When the resonance circuit functions correctly, as service providers we gain a deeper understanding of human emotion and inform our own internal emotional understanding while allowing our clients to weave us into their inner world and carry us with them. In this way they are provided with a sense of security to begin exploring an inner emotional understanding of their inner selves by learning from our healthy emotional responses to whatever they may be struggling with.
The danger comes when we stop differentiating the pain and suffering of our clients from our own. For instance, when we stop resonating or relating and start mirroring or taking on their emotions as our own. Suddenly, instead of our insula taking in the emotional signals from our client, we are feeling the white rush of blood as our heart rate increases, our brain floods with adrenaline and our clients anger over an event from their past becomes our own. When it goes wrong, Seigel hypothesizes, we can actually loose our sense of self in those relationships with our clients. It can become hard to retain perspective on how past interactions with others influence current decisions (75). Once we stop tracking the distinction between empathy and a full internalization of our client’s feelings our objectivity, effectiveness and mental state are at risk (63).
While Dr. Siegel’s theories are respected, they are just one theory among many on what is happening in our brains when we are working with clients.
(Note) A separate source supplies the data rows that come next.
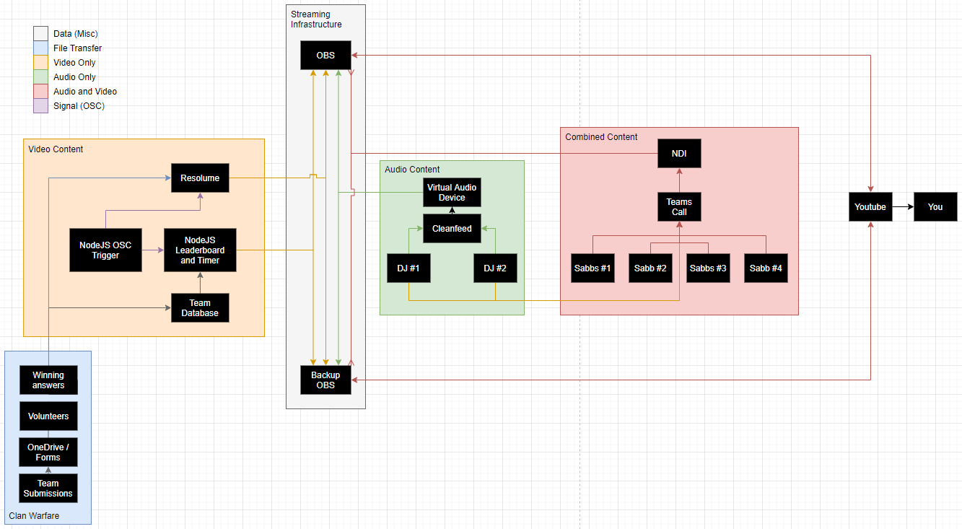Viewport: 962px width, 529px height.
Task: Click the Backup OBS block
Action: pos(325,380)
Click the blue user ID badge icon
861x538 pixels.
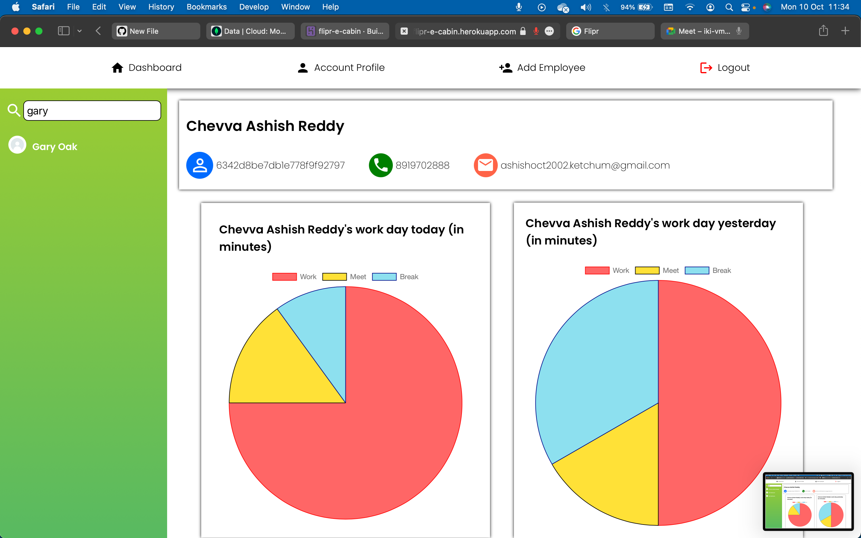click(x=199, y=165)
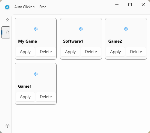
Task: Apply the Game1 profile
Action: (25, 97)
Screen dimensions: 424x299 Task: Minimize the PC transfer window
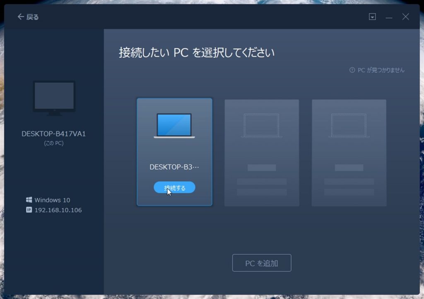[x=389, y=17]
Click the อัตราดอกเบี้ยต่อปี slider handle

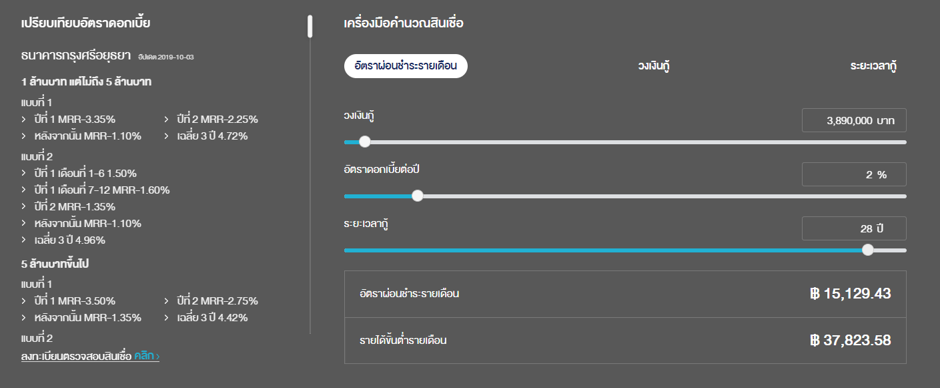click(x=418, y=196)
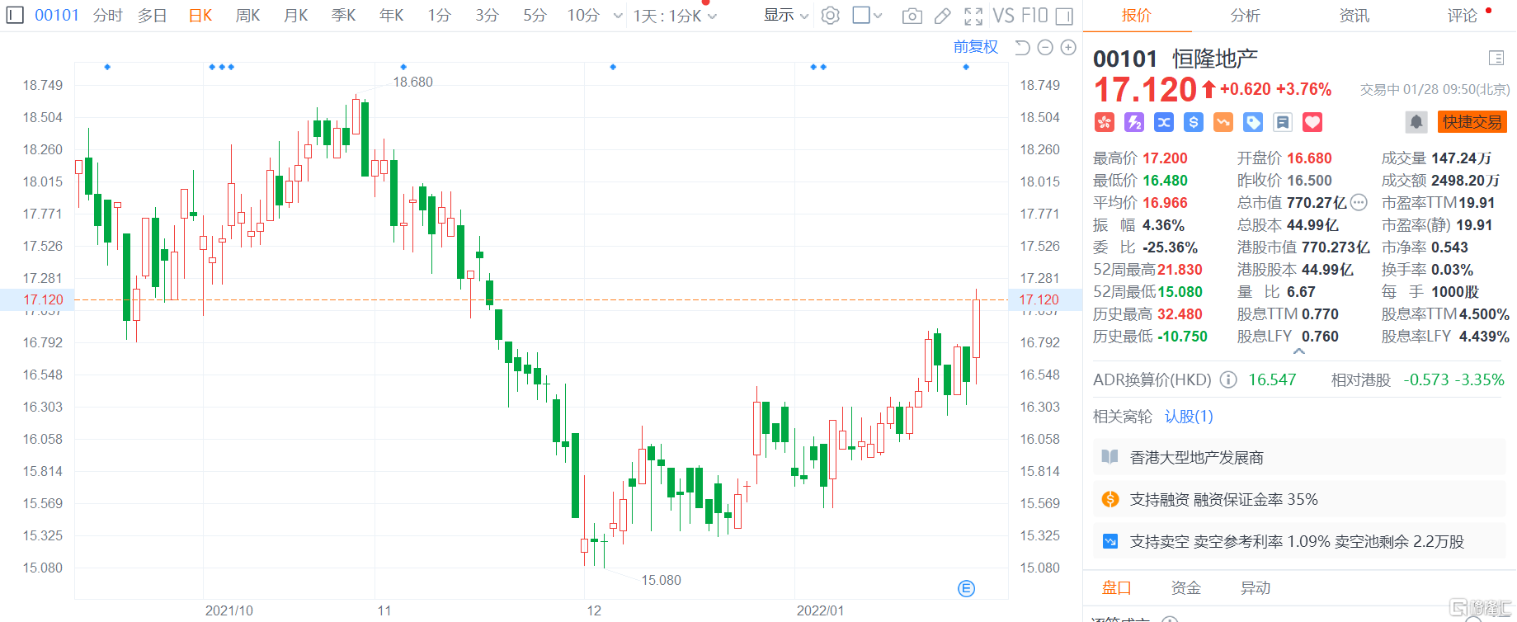Expand the 显示 display dropdown

pos(785,16)

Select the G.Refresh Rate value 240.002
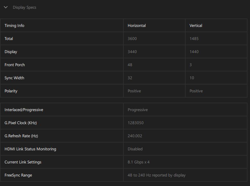coord(135,136)
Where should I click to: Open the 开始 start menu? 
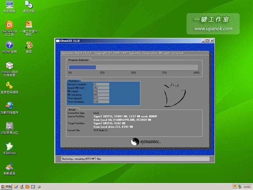(6, 186)
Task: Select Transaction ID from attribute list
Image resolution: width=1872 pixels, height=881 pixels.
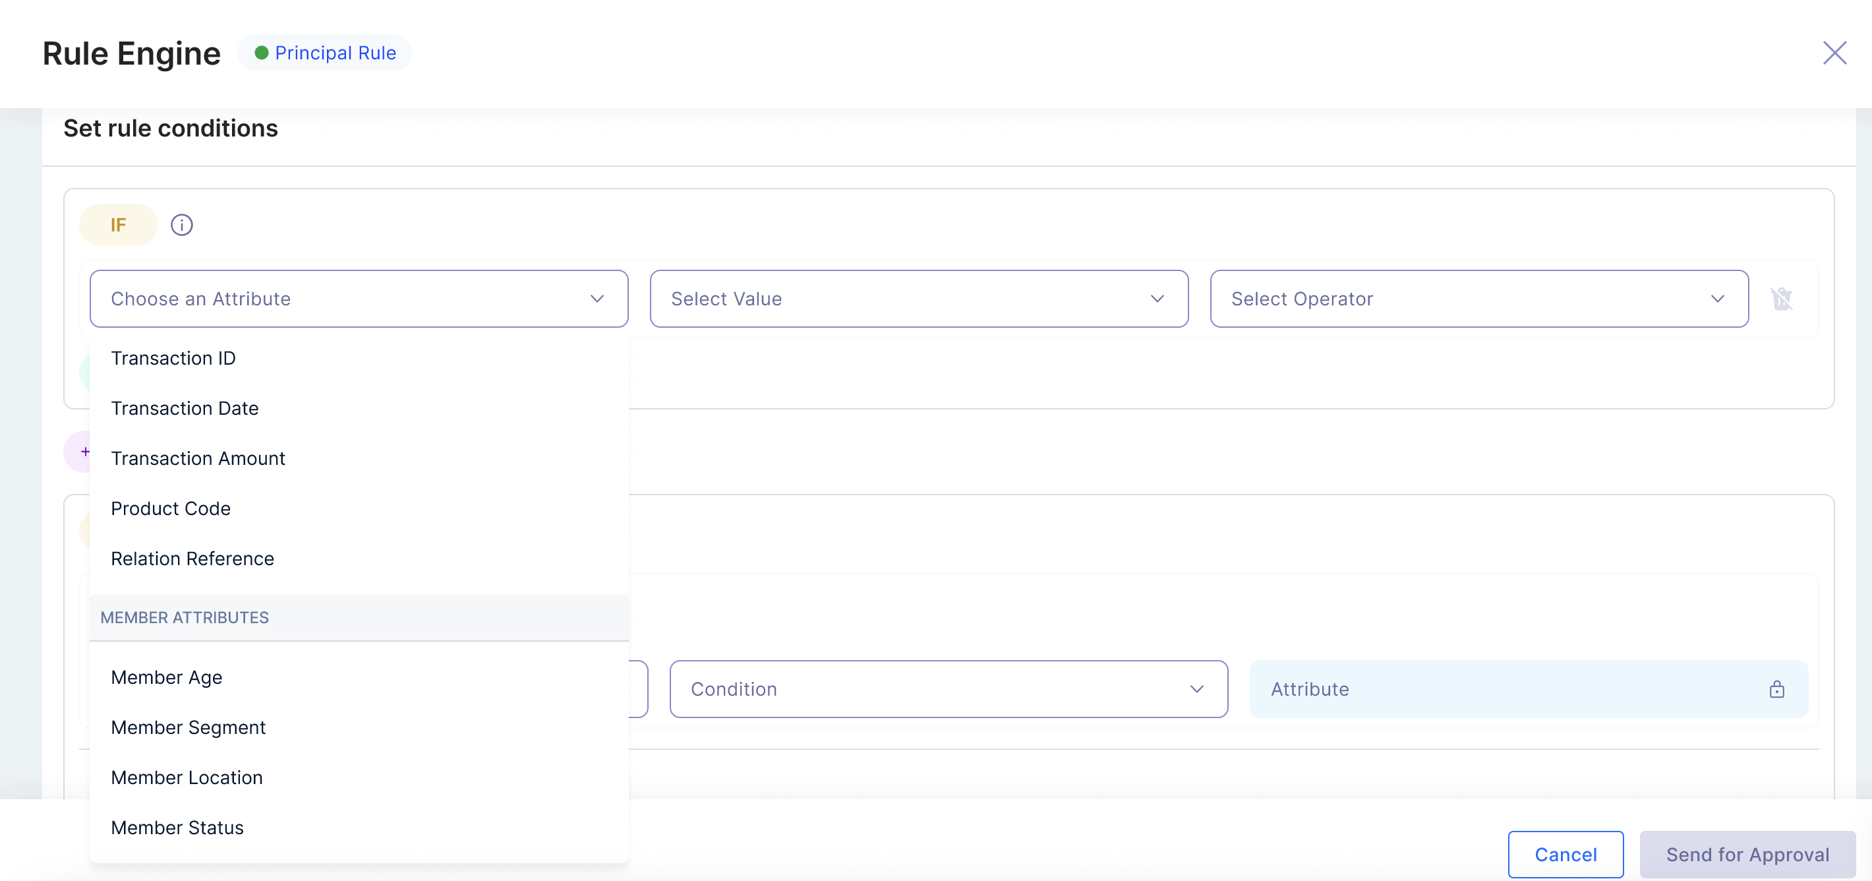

But here is what I know from experience: to be able to make a person who has seen the darkest parts of humanity feel seen, heard, and ultimately empowered is some of the most incredible work. But we ride a fine line in the work we do. Taking that on and coming out the other side completely unaffected is impossible, because it is rooted in empathy. To feel that empathy you are physically and emotionally taking on the burden of every client interaction. And because our personal narratives and understandings of our own inner worlds are shaped by our understandings of other emotions, we are shaped by these intense interactions. We carry them with us as closely as they carry us.
So, every once in a while, my fellow champions of human compassion, when you start to feel that weight, recalibrate. Take a step back and remember all that pain you have taken on is powerful knowledge to help inform your advocacy, it is not your pain. You are not your job, you are you. Reconnect with all the other things that make you wonderful and strong and support your own personal narrative. Do the work with yourself to identify your own warning signs of stress and fatigue. Do it so you can come out the other side of this hard work we do mentally healthy and happy and able to live your own life.
Sources
- Mindsight: The New Science Of Personal Transformation. Daniel J. Siegel, M.D. – Bantam Books – 2011.